Accompanying this shift is gaming becoming more mainstream. Whether the increased public interest in gaming is due to the increasingly casual nature of games, or whether companies are making more casual games to please the public, I don’t know. I figure it’s a combination of both. Most people don’t find the intensely challenging, and often frustrating nature of arcade games to be “fun.” They are more attracted to games whose rules present some sort of challenge, yet not one which is too difficult to overcome. But people also like flashy graphics, rich soundtracks, and complex stories. Arcade gaming did not have that. They didn’t have the greatest graphics (it was the 80s,still early in the development of video games), and while they had some catchy themes the music was pretty simple. As for story, sure, Mario (Jumpman) was trying to save Pauline (Lady) from Donkey Kong in Donkey Kong, but that’s about as deep as that story gets, and there’s really no resolution of the conflict (ending). And what about Pac-Man? What was he eating all those dots for anyway? Arcade games focused mostly on a set of rules, without much fiction. Modern games still have rules which the player must follow, but have added great amounts of fiction, mainly in the form of narratives and accompanying music, to the point that some games are considered more film than game (e.g. Metal Gear Solid 4: Guns of the Patriots). That in turn has attracted a great deal of people to the gaming world, swelling its ranks with new, casual gamers.

Video games in the 80s were generally viewed in a negative light, with mostly “losers” or “nerds,” supposed rejects of society, congregating in dimly lit arcades, almost cult-like. Perhaps this was because games were still a new and relatively foreign medium.
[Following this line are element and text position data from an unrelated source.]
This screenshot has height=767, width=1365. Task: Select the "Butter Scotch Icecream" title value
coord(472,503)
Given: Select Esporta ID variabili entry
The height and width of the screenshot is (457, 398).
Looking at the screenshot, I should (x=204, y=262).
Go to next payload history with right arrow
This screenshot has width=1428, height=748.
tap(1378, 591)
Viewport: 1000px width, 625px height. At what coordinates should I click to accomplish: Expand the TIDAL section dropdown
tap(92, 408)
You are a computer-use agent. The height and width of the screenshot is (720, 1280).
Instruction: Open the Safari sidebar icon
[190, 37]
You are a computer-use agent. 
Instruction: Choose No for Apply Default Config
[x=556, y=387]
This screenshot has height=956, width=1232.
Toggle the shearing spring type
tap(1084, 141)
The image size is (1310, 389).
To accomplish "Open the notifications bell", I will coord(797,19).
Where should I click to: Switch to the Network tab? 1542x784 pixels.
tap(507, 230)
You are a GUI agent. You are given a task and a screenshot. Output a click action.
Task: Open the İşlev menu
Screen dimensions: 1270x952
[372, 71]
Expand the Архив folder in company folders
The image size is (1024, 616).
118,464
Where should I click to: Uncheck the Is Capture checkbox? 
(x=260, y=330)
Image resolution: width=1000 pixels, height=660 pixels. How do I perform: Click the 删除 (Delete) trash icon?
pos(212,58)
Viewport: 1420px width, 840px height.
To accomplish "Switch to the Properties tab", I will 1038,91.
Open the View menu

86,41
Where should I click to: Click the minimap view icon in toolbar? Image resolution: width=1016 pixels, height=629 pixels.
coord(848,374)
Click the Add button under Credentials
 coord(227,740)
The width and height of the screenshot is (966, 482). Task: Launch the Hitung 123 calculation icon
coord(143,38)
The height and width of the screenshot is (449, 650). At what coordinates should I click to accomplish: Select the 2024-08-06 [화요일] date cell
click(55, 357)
Or maybe the “price” needed to be paid that Billy Mitchell alludes to, not in quarters, but in time, dedication, and repeated frustration resulting from the difficulty of arcade games was too high for the average person to pay. Or was it because arcade games were too simple, only about rules and competition? Whatever the case may be, since video games have started heavily incorporating fiction and lowering the challenge the rules present, changing the nature of the games from competitive to casual, they have been propelled in a relatively short amount of time into mainstream recognition and acceptance. People find today’s games to be more “fun.” It’s not only nerds who play video games now, and although competitive gaming may still be discredited, even that is changing as people begin to play games like Halo for a living.

Or maybe it’s all because of Madden.